Thanks in advance !!!

I love this forum & listen alot

Would join in more but I type too slow

Dean


----------



## TexasClodhopper (Jun 5, 2008)

Re: Tire valve Extensions

That's alright, Dean. We read real slow, too.  :clown: 

I marked a set of extensions in the Camping World catalog. I was going to do a bit of searching to see if they would be the best for my purpose.

The brand names are "ZIP" and "AIR MASTERS" valve extenders or dual-tire inflators. 

They mount with brackets that are PopRivited onto your center hub or there are some models that mount into the holes in the rims.


----------



## dawright42 (Jun 5, 2008)

Re: Tire valve Extensions

Thanks, Paul


----------



## vanole (Jun 6, 2008)

Re: Tire valve Extensions

dawright42,

I just bought 8 new tires for the M/H and was tired of the braided extensions and talked witht the Goodyear folks at Kramer Tire Truck Center here in Norfolk Va.  Got metal valve stems and extensions all around that have let me do away with the braided extensions.  All are easily accessible with and air chuck and it makes it as easy to air up.  Also feel a little better with my TPMS valve stem covers on the metal extenders than braided.  I know I coud have gotten the same thing at Colony Tire Company.  I know both Colony and Kramer Tire are big outfits in Virginia so if you have one of their truck centers in you area you may want to swing by them to see what they have to offer.

V/R
Jeff


----------



## dawright42 (Jun 8, 2008)

Re: Tire valve Extensions

Thanks Paul,

Got my answers today(actually yseterday) . Called Monaco -- they knew who made my wheels & covers. Wheel Master (800-325-9484) .WM knew exactly what I was talking about . The ones I have now haven't leaked for 2 yrs . So I'm going with the same . I'm going to Camping World tomorow & will check theirs out anyway. 

Thanks for ur input

Dean


----------



## dawright42 (Jun 8, 2008)

Re: Tire valve Extensions

Thanks Jeff,

I don't have Kramer or Colony Tire up here in Alexandria, Va.  These tire co don't want to deal with extenders!! 
Do ur dualies have stainless steel covers ? My extenders need to be about 15'' long.  I'm also installing TP&Heat Sensors--internally. I don't like the braided type either but my old ones haven't leaked in 2 yrs .

Dean


----------



## vanole (Jun 8, 2008)

Re: Tire valve Extensions

Dean,

Not sure what the wheels are made of when I bought the coach (07 Dynasty) I think the option was Aluminum but they sure look like stainless steel when all shined up.  Now the wheel cover (insert) that ges over the hub may a different metal never payed much attention to it.  Make sure if you go with the braided extenders you get the right size for the tires on your coach.  Bought a set once off the internet (no problem returning them) that when they showed were for 19 inch tires way to small for what was on the coach.
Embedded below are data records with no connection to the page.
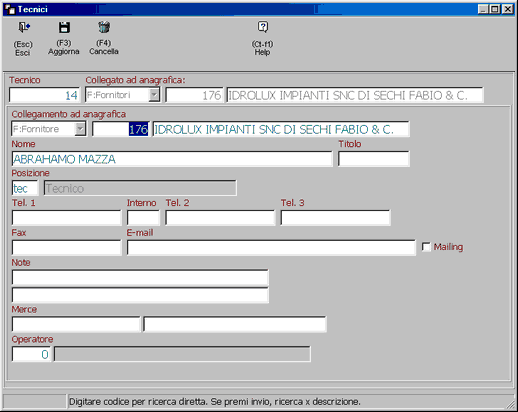Click into the Interno field
The height and width of the screenshot is (412, 518).
143,218
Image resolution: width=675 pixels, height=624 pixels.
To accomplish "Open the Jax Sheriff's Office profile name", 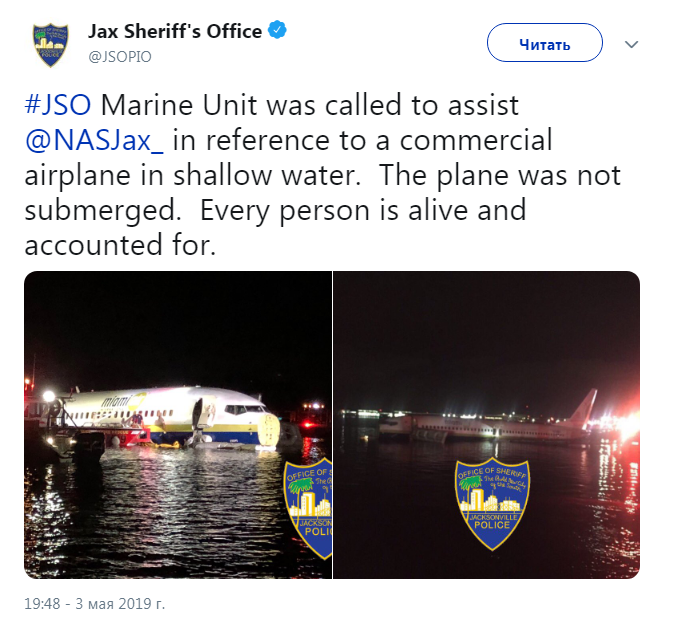I will (x=175, y=31).
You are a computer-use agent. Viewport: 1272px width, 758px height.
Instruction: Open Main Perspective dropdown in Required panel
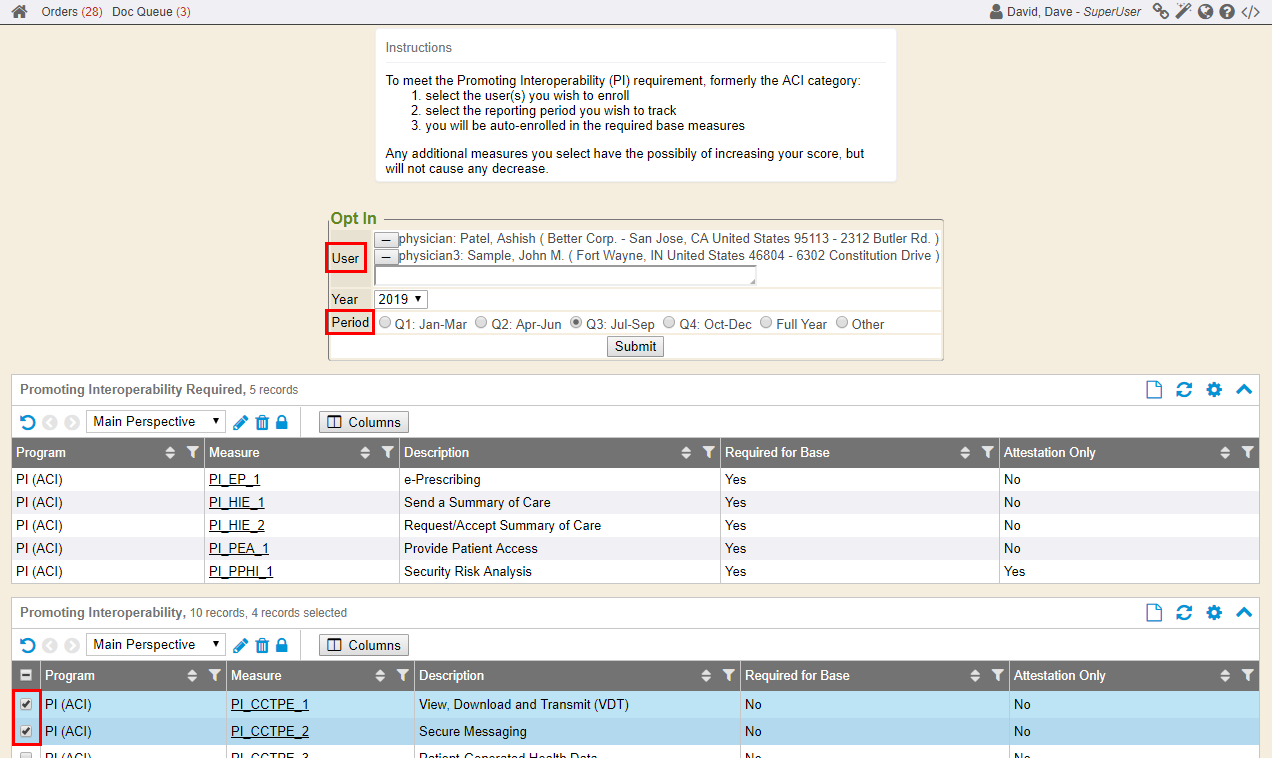point(155,422)
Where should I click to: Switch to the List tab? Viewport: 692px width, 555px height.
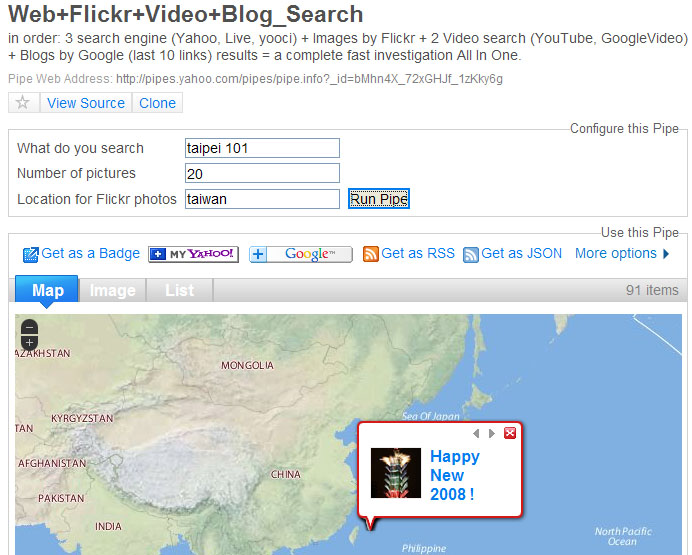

Kramer down here would have put my braided extenders back on if I wanted.  I just wanted to get away from them.  I did leave all the mounts on the hubs if I ever decide to go back to them.  I have had the braided extensions on both of the M/H's I have owned the 00 Diplomat and present one and never had a problem with them either I just decide to get a different route.

V/R
Jeff


----------



## glennis (Jun 21, 2008)

Re: Tire valve Extensions

Hi, Dawright45,
                      If you want tire valve extensions that will pretty much last for as long as your M/H will,
may I suggest, The Tire Man. I tried a few others and found them not very good, the ones from the tire man are fantastic, a little more expensive but well worth it. He sells them all over the world. Sends instructions with them and even accepts toll free calls if you are having problems putting them on or your garage is. This is the info on his card, ( Contact Chuck @ Tire Man) (888) 889-8996 /(760-446 3546)  E-Mail: tire-man@ridgenet.net www.ridgecrest.ca.us/-tireman/valve.html.
Also very nice people and excellent service.
                              Chas-O. Alberta.


----------